(TASK DATA)
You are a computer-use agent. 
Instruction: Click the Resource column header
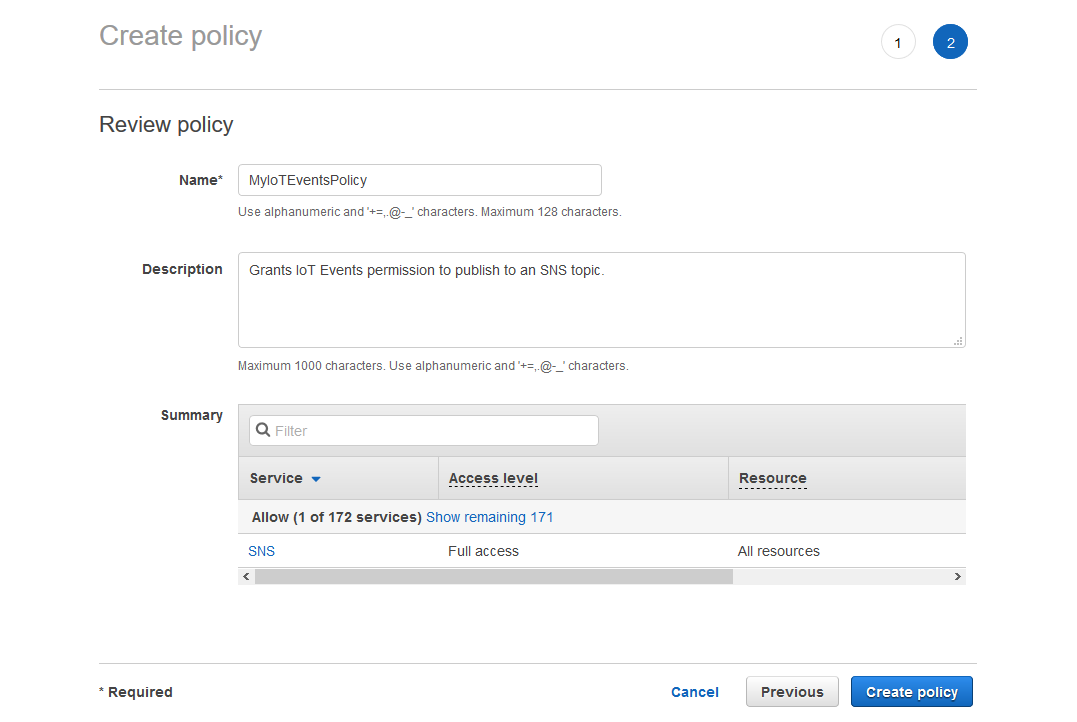point(772,479)
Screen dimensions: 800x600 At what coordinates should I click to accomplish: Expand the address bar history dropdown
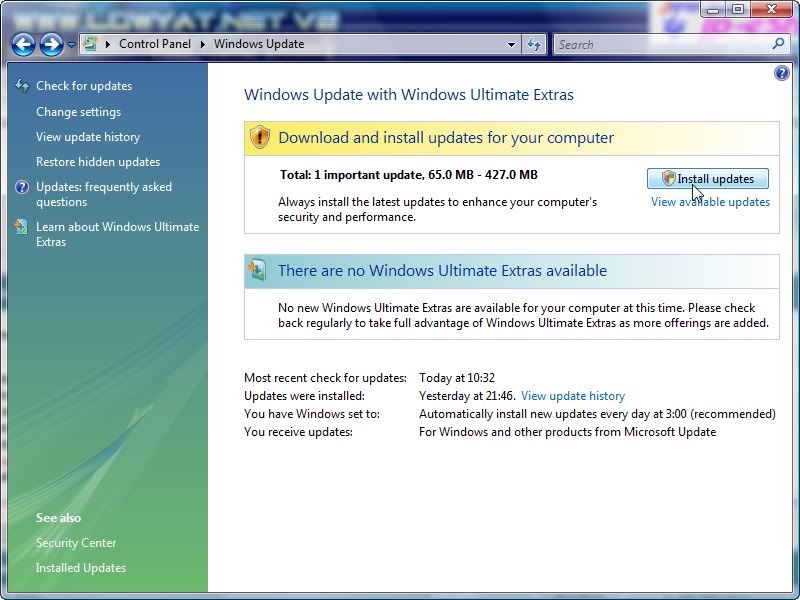click(511, 44)
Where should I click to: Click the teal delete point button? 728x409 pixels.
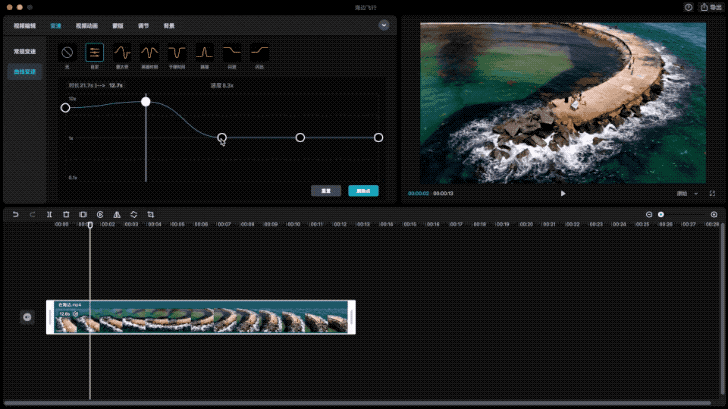click(364, 191)
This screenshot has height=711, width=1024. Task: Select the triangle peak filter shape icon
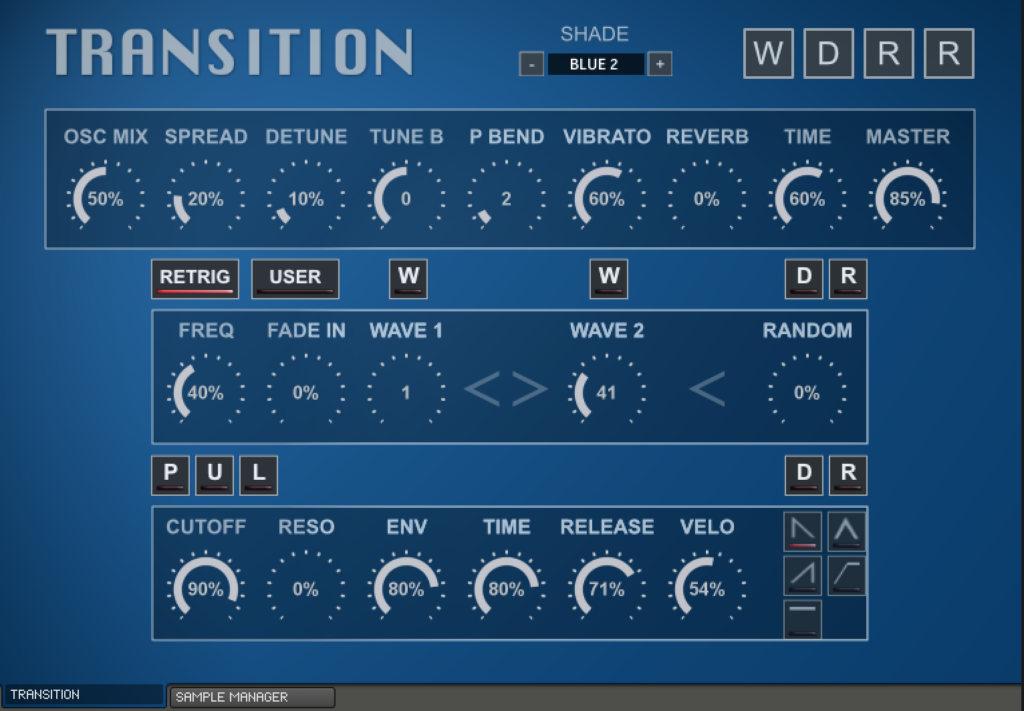point(846,531)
(End TASK DATA)
*WORK TO BE COMPLETED*.
The records above should be returned exactly; no image belongs in the copy.

*FINISHED TASK*.
You are a computer-use agent. 
Instruction: Click the Resource column header
point(772,479)
Screen dimensions: 800x600 At what coordinates should I click to accomplish: Expand the address bar history dropdown
click(511, 44)
Where should I click to: Click the teal delete point button? 728x409 pixels.
click(364, 191)
This screenshot has height=711, width=1024. Task: Select the triangle peak filter shape icon
point(846,531)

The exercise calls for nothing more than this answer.